Death wish: How did America become the land of the high school massacre?
As yet another student opens fire on his former classmates, Jeremy Laurance asks if such atrocities share an underlying cause
Jeremy Laurance is a writer on health issues. He is former health editor of The Independent and the i and has covered the specialism for more than 20 years. He thinks the harm medicine does is under-appreciated, the harm it prevents over-rated, and that cycling works better than most drugs. He was named Specialist Journalist of the Year in the 2011 British Press Awards.
Wednesday 04 April 2012
If One L Goh, the 43-year-old Korean who allegedly shot and killed seven people at a private Christian college, Oikos University, in Oakland California on Monday, was seeking notoriety, it did not last long. By lunchtime yesterday the story had already disappeared from the front page of the BBC news website. School shootings are so common in the US that we have become almost inured to them.
What made him do it? And why should the US in particular be prone to such attacks? They are far more frequent in America than elsewhere in the world (though appalling atrocities have occurred in Russia, Israel and a number of European countries).
According to Oakland Police Chief Howard Jordan, Goh was "upset with the administration at the school" where he had been a student, until he was expelled a few months ago.
He complained that students had "mistreated him, disrespected him, and things of that nature", Mr Jordan said. "He was having, we believe, some behavioural problems at the school and was asked to leave several months ago."
In addition to his troubles at school, Goh owed thousands of dollars in tax and recently suffered two bereavements, including the death of his mother.
Most perpetrators of school massacres had struggled to cope with personal failure or significant losses prior to the attack, research shows. Many had attempted suicide or behaved in other ways that looked like a cry for help.
Yet personal failure and loss are universal experiences. There are many other potential factors – bullying and revenge, mental illness, exposure to violent films and video games, drugs, access to guns. Which of these account for the higher incidence of attacks in the richest country in the world?

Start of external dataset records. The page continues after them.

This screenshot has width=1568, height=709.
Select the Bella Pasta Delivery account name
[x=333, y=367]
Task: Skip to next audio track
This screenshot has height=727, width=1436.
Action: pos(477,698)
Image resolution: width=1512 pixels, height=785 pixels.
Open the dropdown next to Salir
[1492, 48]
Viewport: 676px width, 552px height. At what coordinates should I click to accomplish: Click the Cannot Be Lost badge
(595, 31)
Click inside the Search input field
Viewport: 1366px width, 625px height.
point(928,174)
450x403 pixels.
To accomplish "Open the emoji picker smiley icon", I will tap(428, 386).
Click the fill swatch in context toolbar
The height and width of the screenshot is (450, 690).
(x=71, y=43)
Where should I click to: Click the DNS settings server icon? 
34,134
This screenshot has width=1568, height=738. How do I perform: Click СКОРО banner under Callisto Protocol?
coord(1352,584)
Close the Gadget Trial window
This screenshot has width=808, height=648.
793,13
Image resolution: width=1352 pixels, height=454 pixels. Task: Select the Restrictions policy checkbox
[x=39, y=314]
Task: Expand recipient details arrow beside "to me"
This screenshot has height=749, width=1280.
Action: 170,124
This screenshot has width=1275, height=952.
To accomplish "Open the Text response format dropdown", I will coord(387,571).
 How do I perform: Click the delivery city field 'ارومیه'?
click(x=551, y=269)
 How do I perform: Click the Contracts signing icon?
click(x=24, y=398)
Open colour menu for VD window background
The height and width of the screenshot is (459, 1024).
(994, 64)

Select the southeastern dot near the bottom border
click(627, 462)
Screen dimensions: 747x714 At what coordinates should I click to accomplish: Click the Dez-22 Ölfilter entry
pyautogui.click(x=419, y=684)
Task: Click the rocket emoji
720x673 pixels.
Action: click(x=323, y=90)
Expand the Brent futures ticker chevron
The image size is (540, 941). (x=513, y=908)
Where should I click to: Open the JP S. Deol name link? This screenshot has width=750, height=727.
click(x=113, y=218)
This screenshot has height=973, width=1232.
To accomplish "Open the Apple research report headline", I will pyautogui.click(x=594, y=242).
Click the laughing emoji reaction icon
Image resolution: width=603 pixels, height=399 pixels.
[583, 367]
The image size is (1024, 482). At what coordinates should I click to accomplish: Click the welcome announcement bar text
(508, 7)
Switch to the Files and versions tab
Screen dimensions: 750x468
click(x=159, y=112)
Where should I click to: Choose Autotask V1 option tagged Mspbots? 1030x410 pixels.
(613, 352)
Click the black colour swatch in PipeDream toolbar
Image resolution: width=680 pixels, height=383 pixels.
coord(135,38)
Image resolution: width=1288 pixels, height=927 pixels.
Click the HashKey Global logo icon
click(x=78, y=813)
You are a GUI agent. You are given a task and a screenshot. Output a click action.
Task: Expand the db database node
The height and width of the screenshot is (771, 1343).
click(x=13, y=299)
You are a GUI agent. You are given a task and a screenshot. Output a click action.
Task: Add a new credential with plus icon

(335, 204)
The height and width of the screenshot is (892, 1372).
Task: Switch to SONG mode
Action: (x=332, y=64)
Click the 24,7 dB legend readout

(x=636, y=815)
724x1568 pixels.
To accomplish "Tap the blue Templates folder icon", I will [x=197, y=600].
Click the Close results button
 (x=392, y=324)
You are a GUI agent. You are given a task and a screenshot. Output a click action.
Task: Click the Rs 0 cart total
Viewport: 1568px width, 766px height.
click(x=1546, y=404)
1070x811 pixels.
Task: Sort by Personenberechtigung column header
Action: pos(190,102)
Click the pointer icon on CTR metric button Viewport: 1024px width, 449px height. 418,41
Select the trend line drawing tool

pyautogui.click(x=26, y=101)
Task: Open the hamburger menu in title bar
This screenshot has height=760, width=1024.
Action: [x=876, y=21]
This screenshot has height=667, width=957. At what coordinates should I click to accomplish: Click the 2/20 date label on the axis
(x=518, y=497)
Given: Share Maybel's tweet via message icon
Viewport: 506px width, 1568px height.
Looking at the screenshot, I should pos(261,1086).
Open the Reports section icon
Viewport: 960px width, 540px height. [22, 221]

After the infamous Columbine shootings in 1999, when Eric Harris and Dylan Klebold killed 12 students and a teacher, the US Secret Service and the US Department of Education established an inquiry that examined 37 similar shootings between 1974 and 2000.
It concluded there were common threads. Shootings were rarely sudden, impulsive acts – in most cases other people knew about the attacker's plans.
Although there was no accurate "profile" of an attacker – attempts to predict which individuals will commit such acts are doomed to fail – most behaved in ways that indicated they needed help. Many felt bullied or persecuted and there were often signs that they were planning for an attack.
The result was the Safe School Initiative, which aimed to help university staff and police share information about possible threats and develop strategies to prevent potential attacks.
In a recent article, "Why does America lead the world in school shootings?", Frank Ochberg, Professor of psychiatry at Michigan State University observed: "Students do not become mass killers overnight. They nurse their fantasies and they leak evidence. Insults, threats and plans are posted on websites. Classmates often know when a student is ready to strike back. Parents hear rumblings and have accurate gut sensations."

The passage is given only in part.